**Aim of the exercise**
Please convert every line of the material below into a JSON list of strings, one string per line, skipping blank lines and leaving the pictures out.

╔══

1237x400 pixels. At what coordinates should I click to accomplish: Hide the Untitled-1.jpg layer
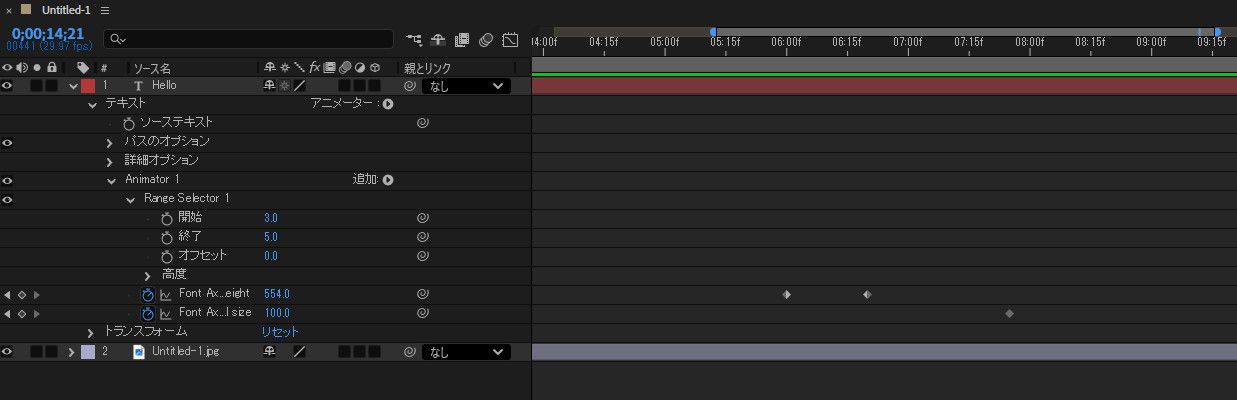pos(7,352)
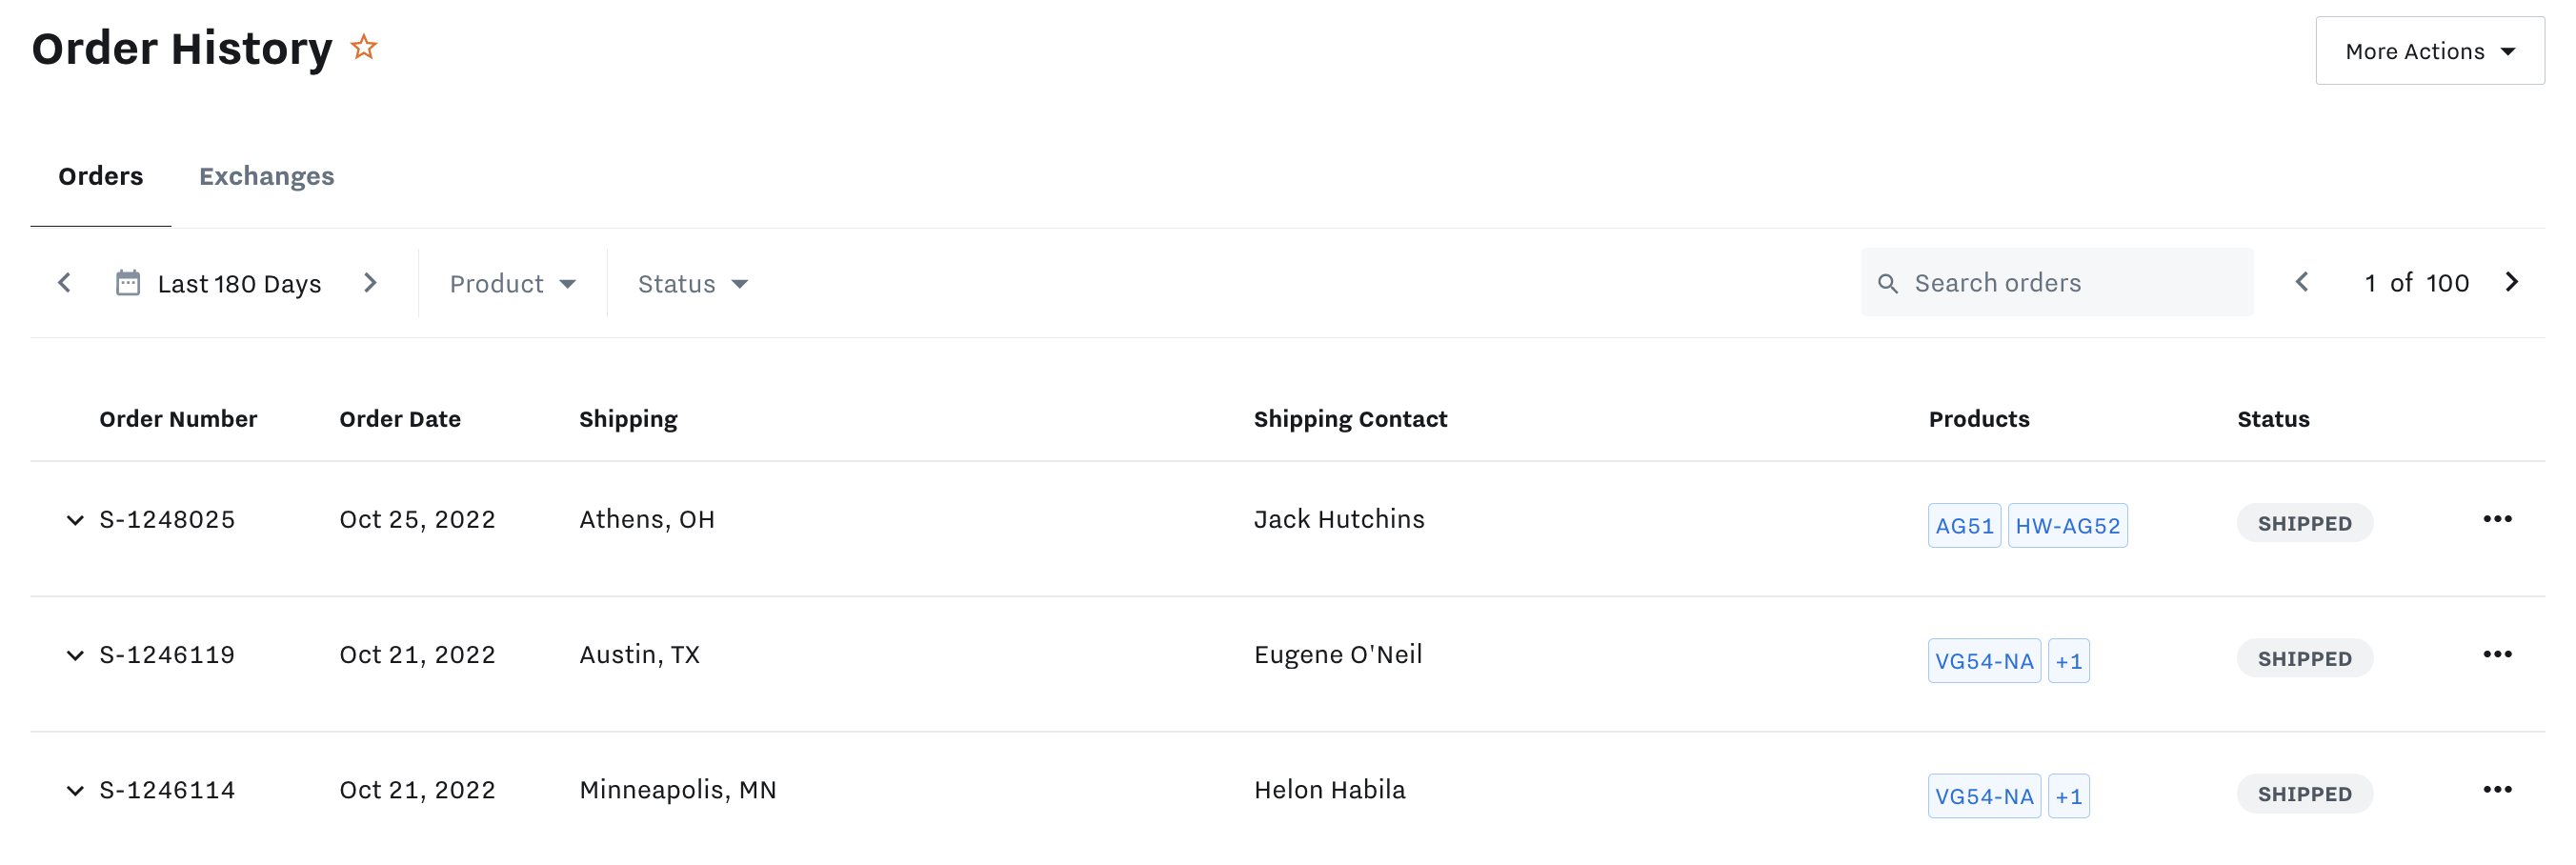The image size is (2576, 865).
Task: Open the Status filter dropdown
Action: [691, 283]
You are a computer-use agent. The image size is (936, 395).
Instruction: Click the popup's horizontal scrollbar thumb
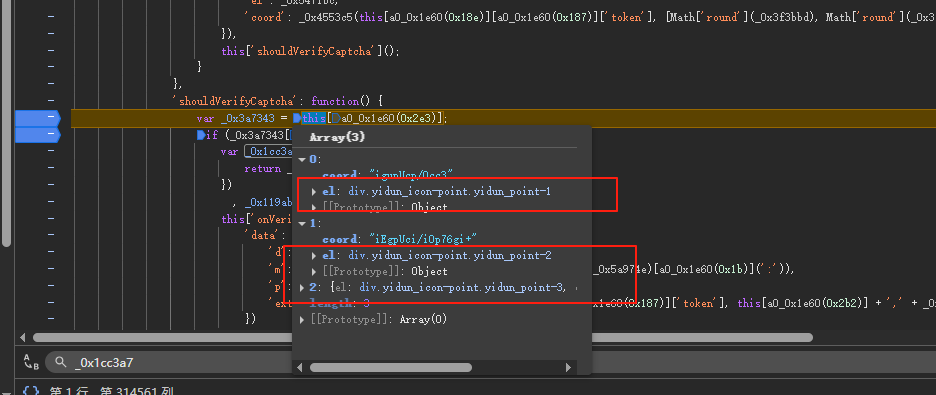[x=390, y=368]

╚══

**Task solution**
[
  "1237x400 pixels. At what coordinates should I click to accomplish: Hide the Untitled-1.jpg layer",
  "pos(7,352)",
  "The image size is (2576, 865).",
  "Task: Open the Status filter dropdown",
  "Action: [691, 283]",
  "You are a computer-use agent. The image size is (936, 395).",
  "Instruction: Click the popup's horizontal scrollbar thumb",
  "[x=390, y=368]"
]